**Requirement**
All of the data that follows should be retyped exactly as it appears.
***** Data under study
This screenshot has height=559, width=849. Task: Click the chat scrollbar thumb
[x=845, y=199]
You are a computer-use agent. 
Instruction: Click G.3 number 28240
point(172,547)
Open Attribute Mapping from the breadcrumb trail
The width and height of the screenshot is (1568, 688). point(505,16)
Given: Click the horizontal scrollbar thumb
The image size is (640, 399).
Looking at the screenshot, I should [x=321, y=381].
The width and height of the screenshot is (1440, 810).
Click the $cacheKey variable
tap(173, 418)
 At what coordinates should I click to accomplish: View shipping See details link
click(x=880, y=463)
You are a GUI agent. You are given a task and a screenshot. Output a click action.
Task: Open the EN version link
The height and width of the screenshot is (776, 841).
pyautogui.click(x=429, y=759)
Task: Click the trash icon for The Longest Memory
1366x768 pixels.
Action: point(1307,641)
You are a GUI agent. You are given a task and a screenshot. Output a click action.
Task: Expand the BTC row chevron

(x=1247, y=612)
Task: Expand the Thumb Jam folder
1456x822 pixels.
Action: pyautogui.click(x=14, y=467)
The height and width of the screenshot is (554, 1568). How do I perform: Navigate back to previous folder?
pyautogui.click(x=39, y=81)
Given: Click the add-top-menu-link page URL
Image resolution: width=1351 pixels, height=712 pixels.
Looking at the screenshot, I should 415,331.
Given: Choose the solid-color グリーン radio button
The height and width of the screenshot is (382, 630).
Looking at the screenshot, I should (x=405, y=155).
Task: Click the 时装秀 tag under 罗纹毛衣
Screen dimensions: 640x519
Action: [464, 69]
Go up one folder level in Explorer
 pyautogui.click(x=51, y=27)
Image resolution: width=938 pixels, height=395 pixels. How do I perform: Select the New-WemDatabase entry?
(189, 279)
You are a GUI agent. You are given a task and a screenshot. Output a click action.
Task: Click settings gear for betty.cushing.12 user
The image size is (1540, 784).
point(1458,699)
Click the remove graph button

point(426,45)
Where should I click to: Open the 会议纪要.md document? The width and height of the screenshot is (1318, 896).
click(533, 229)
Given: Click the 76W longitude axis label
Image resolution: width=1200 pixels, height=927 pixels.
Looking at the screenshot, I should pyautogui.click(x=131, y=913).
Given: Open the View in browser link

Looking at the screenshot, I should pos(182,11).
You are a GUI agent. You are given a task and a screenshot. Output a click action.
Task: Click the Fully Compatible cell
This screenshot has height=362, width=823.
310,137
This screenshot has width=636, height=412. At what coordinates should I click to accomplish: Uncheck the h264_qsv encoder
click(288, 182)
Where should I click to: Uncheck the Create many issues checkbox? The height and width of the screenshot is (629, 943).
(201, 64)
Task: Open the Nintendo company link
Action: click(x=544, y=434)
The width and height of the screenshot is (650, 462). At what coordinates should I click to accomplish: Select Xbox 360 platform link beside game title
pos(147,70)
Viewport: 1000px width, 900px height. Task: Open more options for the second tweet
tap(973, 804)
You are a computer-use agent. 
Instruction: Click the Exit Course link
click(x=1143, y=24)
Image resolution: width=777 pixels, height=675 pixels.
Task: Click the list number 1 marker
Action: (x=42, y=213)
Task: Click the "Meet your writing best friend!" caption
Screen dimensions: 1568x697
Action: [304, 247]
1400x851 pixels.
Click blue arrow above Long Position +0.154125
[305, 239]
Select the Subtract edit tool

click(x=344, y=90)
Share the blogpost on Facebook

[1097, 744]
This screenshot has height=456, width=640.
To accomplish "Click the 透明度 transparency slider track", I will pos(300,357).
**********
**Exercise answer**
This screenshot has height=559, width=849. Task: Click the chat scrollbar thumb
[x=845, y=199]
You are a computer-use agent. 
Instruction: Click G.3 number 28240
point(172,547)
Open Attribute Mapping from the breadcrumb trail
The width and height of the screenshot is (1568, 688). point(505,16)
Given: Click the horizontal scrollbar thumb
The image size is (640, 399).
Looking at the screenshot, I should [x=321, y=381].
The width and height of the screenshot is (1440, 810).
Click the $cacheKey variable
tap(173, 418)
 At what coordinates should I click to accomplish: View shipping See details link
click(x=880, y=463)
You are a GUI agent. You are given a task and a screenshot. Output a click action.
Task: Open the EN version link
The height and width of the screenshot is (776, 841).
pyautogui.click(x=429, y=759)
Task: Click the trash icon for The Longest Memory
1366x768 pixels.
Action: point(1307,641)
You are a GUI agent. You are given a task and a screenshot. Output a click action.
Task: Expand the BTC row chevron

(x=1247, y=612)
Task: Expand the Thumb Jam folder
1456x822 pixels.
Action: pyautogui.click(x=14, y=467)
The height and width of the screenshot is (554, 1568). How do I perform: Navigate back to previous folder?
pyautogui.click(x=39, y=81)
Given: Click the add-top-menu-link page URL
Image resolution: width=1351 pixels, height=712 pixels.
Looking at the screenshot, I should 415,331.
Given: Choose the solid-color グリーン radio button
The height and width of the screenshot is (382, 630).
Looking at the screenshot, I should (x=405, y=155).
Task: Click the 时装秀 tag under 罗纹毛衣
Screen dimensions: 640x519
Action: [464, 69]
Go up one folder level in Explorer
 pyautogui.click(x=51, y=27)
Image resolution: width=938 pixels, height=395 pixels. How do I perform: Select the New-WemDatabase entry?
(189, 279)
You are a GUI agent. You are given a task and a screenshot. Output a click action.
Task: Click settings gear for betty.cushing.12 user
The image size is (1540, 784).
point(1458,699)
Click the remove graph button

point(426,45)
Where should I click to: Open the 会议纪要.md document? The width and height of the screenshot is (1318, 896).
click(533, 229)
Given: Click the 76W longitude axis label
Image resolution: width=1200 pixels, height=927 pixels.
Looking at the screenshot, I should pyautogui.click(x=131, y=913).
Given: Open the View in browser link

Looking at the screenshot, I should pos(182,11).
You are a GUI agent. You are given a task and a screenshot. Output a click action.
Task: Click the Fully Compatible cell
This screenshot has height=362, width=823.
310,137
This screenshot has width=636, height=412. At what coordinates should I click to accomplish: Uncheck the h264_qsv encoder
click(288, 182)
Where should I click to: Uncheck the Create many issues checkbox? The height and width of the screenshot is (629, 943).
(201, 64)
Task: Open the Nintendo company link
Action: click(x=544, y=434)
The width and height of the screenshot is (650, 462). At what coordinates should I click to accomplish: Select Xbox 360 platform link beside game title
pos(147,70)
Viewport: 1000px width, 900px height. Task: Open more options for the second tweet
tap(973, 804)
You are a computer-use agent. 
Instruction: Click the Exit Course link
click(x=1143, y=24)
Image resolution: width=777 pixels, height=675 pixels.
Task: Click the list number 1 marker
Action: (x=42, y=213)
Task: Click the "Meet your writing best friend!" caption
Screen dimensions: 1568x697
Action: [304, 247]
1400x851 pixels.
Click blue arrow above Long Position +0.154125
[305, 239]
Select the Subtract edit tool

click(x=344, y=90)
Share the blogpost on Facebook

[1097, 744]
This screenshot has height=456, width=640.
To accomplish "Click the 透明度 transparency slider track", I will pos(300,357).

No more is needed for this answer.